Quand on regarde le site Pubmen, qui rassemble toutes les publications de médecine et de psychologie, on observe qu’il y avait au total, en 2017, environ 4000 recherches sur le yoga et 4700 études sur la méditation. Richard Davidson, un des plus grands spécialistes de la discipline des relations entre cerveau et méditation, ainsi qu’entre cerveau et émotion, soulignait dans la conclusion du congrès de Denver, qu’il fallait que les chercheurs sur la méditation soient capables de mener des études complexes, ce qui suppose des recherches pluridisciplinaires et plus coûteuses. Il a aussi expliqué que le second défi de la méditation est de parvenir à faire augmenter la ligne de base du bonheur d’une personne de façon stable… Si lors d’une retraite on éprouve beaucoup de bonheur au cours de la méditation, il est probable que l’on aura à faire face, par la suite, à des problèmes qui viendront nous mettre des bâtons dans les roues… On peut changer en profondeur seulement si on travaille tout cela au cours d’un long processus intérieur.

 

La méditation laïque est une méditation qui fonctionne pour tous et qui a des validations scientifiques.
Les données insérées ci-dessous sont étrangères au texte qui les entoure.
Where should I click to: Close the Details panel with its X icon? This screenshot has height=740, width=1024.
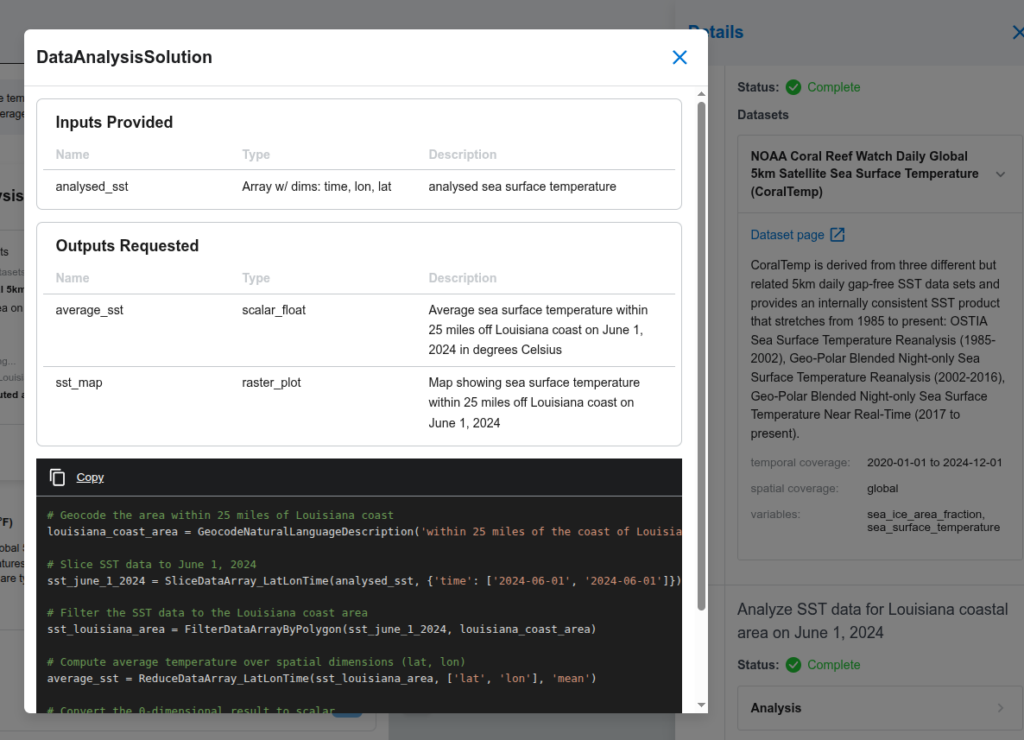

Je pense que la méditation laïque est un mouvement d’avenir.

Une personne athée ou agnostique, tout comme une personne déjà inscrite dans une tradition, peut nettoyer son mental avec ce type de méthodes, tout en continuant de poursuivre des pratiques religieuse pour ceux qui en ont.

 

Proposé par Monique Guillin

 

Pour aller plus loin : quelques livres de Jacques Vigne aux Editions du Relié :

  • Le maître et le thérapeute. Psychothérapie en Inde et en Occident, 2013
  • Guérir l’anxiété, avec un CD, 2014
  • Pratique de la méditation laïque. Une réponse à la quête de sens, 2017

Site : www.jacquesvigne.com

 

Disponible à la bibliothèque de l’UCY / VIGNE Jacques (Dr)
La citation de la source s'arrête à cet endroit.